When evaluating Woods throughout the season, it was obvious he wasn’t a guy who, at 6-4, 309 pounds, had the burst to consistently fire off the ball and create behind the line of scrimmage. What made him effective inside was his overall lower body strength and ability to anchor at the point of attack. He wasn’t asked to make many plays on the ball last season, which is apparent from his 12 solo tackles, 4½ tackles for loss and one sack, but instead he was considered more of a “garbage man” on the LSU defensive line, doing the dirty work and making life a lot cleaner and easier for his teammates around him.
After the season, I slapped a 6.2 grade on him, which reads:
“…has one deficient area of his physical attributes that he can NEVER overcome, but has been productive and has the potential to be a starter in the NFL in spite of his shortcomings…”
I projected him as a dependable two-down run stuffer for either a 4-3 or 3-4 defense.

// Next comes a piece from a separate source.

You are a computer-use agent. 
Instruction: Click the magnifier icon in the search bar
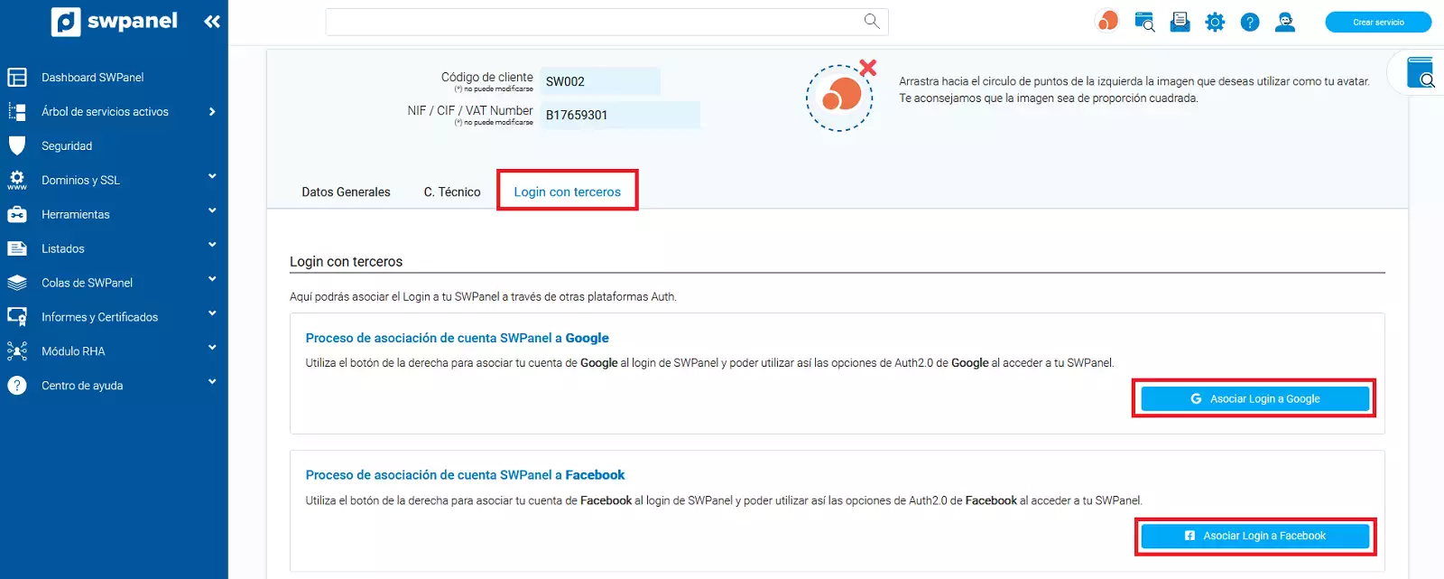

However, after seeing the results of his combine and pro day performances, which included a sub-5.0 40 time and an amazing 37-inch vertical jump, I will admit the guy is a better athlete than I gave him credit for. He only recorded 23 reps on the bench at his pro day, but a 309-pound athlete jumping 37 inches is absolutely astounding. Is it any wonder where Woods’ power comes from to be able to hold up so well at the point of attack in the run game?
Where do you play a guy like Woods?
Well, I think he would be a great fit as a two-down nose in a 4-3 defense. However, his true value might be as a versatile 3-4 defensive lineman who has the power and athleticism to hold up on the outside and stack blocks as a five-technique, as well as the base strength and girth to possibly play inside at nose.
He really is a jack-of-all-trades type of lineman who has the versatility to be on just about every NFL team’s draft board. Is he a guy who will ever be a consistent playmaker at the next level? No. But he’s a prospect who has the ability to win at the point in the run game, develop into a selfless contributing starter and could end up being taken a lot higher than expected on draft day. He looks like an ideal fit for New England, Kansas City or the New York Jets.